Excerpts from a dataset
[Start of section]

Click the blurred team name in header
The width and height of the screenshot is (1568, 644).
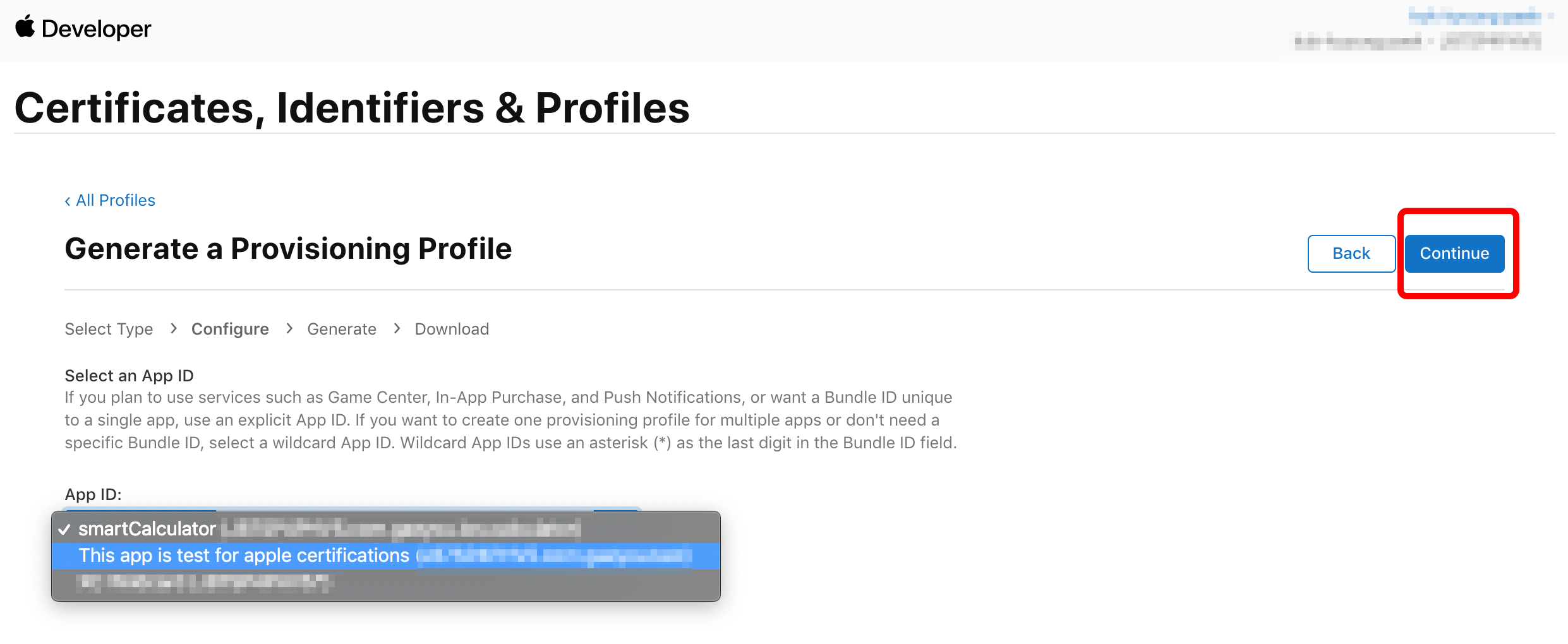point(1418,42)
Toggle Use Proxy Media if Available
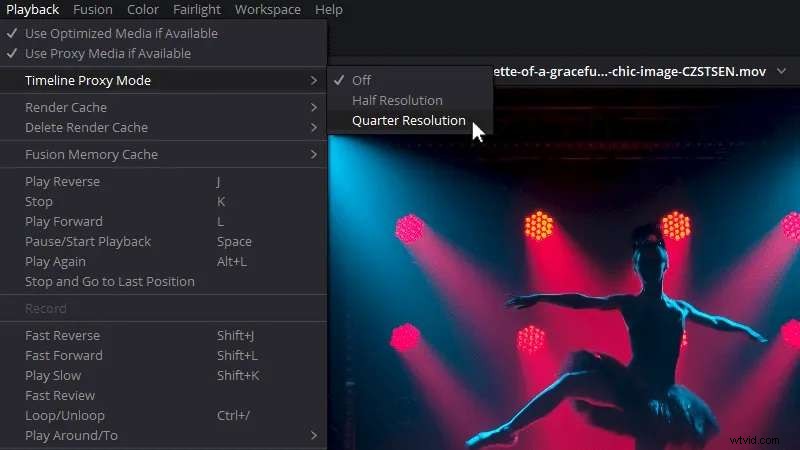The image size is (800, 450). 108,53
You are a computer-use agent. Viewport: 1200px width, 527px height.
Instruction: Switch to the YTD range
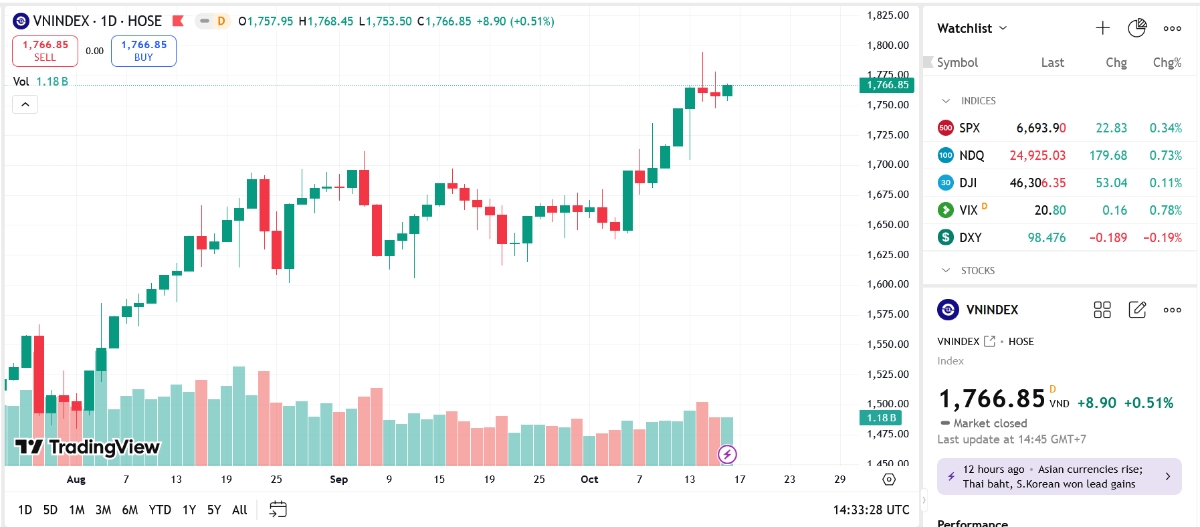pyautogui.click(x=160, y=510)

[End of section]

#### Assigned task:
An exact copy of the entries above is required; pictures are not part of it.

#### Solution below:
Click the blurred team name in header
The width and height of the screenshot is (1568, 644).
point(1418,42)
Toggle Use Proxy Media if Available
The image size is (800, 450). 108,53
You are a computer-use agent. Viewport: 1200px width, 527px height.
Instruction: Switch to the YTD range
pyautogui.click(x=160, y=510)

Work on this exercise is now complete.